### Exercise brief
Output every entry exactly as written, skipping any pictures.

### Saved entries
---

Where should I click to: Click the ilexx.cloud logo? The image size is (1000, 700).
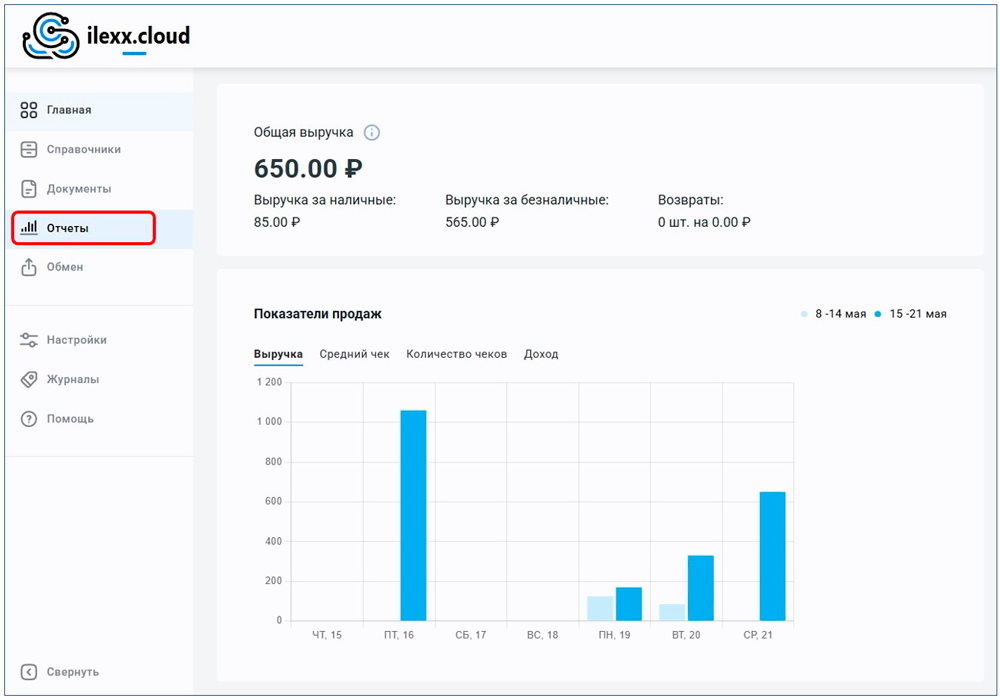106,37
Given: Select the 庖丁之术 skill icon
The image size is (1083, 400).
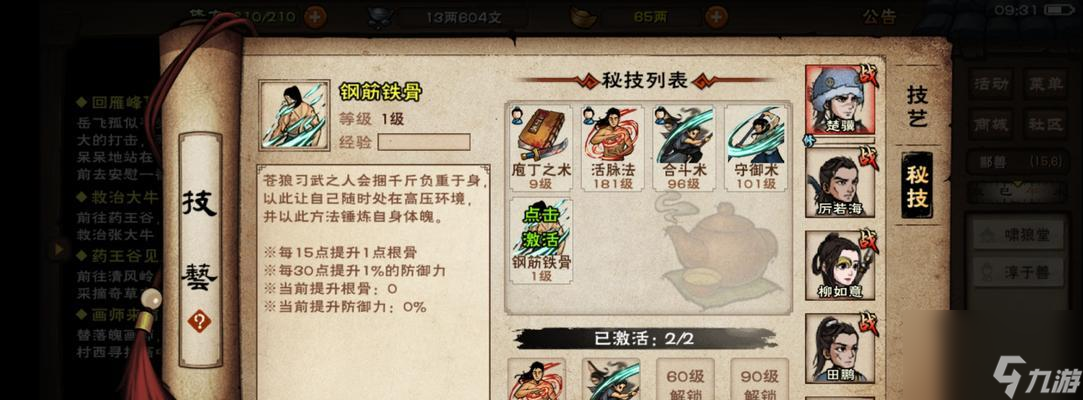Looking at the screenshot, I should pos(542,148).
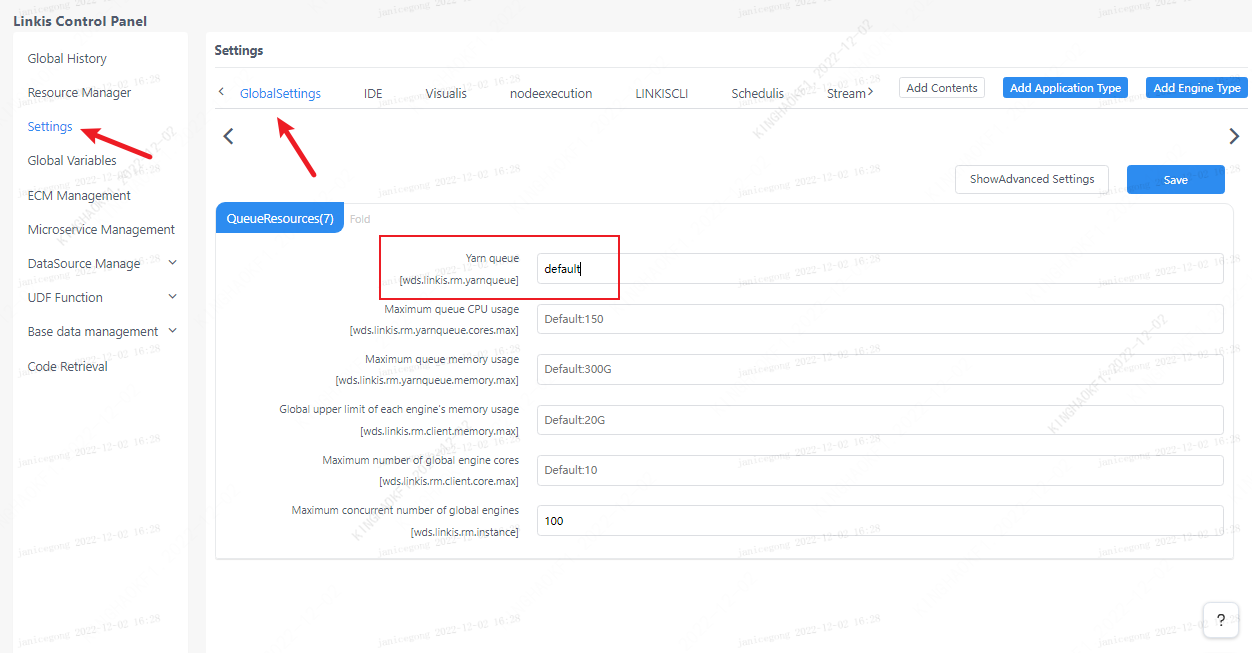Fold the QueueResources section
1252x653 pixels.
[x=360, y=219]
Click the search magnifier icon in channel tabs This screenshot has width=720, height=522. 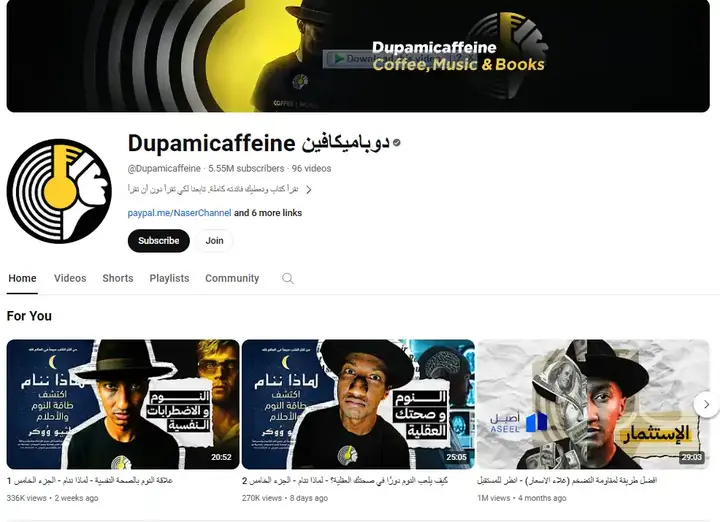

---

### Answer for the task
Where should I click to: Click the ilexx.cloud logo? The image size is (1000, 700).
106,37
Given: Select the 庖丁之术 skill icon
The image size is (1083, 400).
Looking at the screenshot, I should pos(542,148).
Fold the QueueResources section
1252x653 pixels.
[x=360, y=219]
Click the search magnifier icon in channel tabs This screenshot has width=720, height=522. 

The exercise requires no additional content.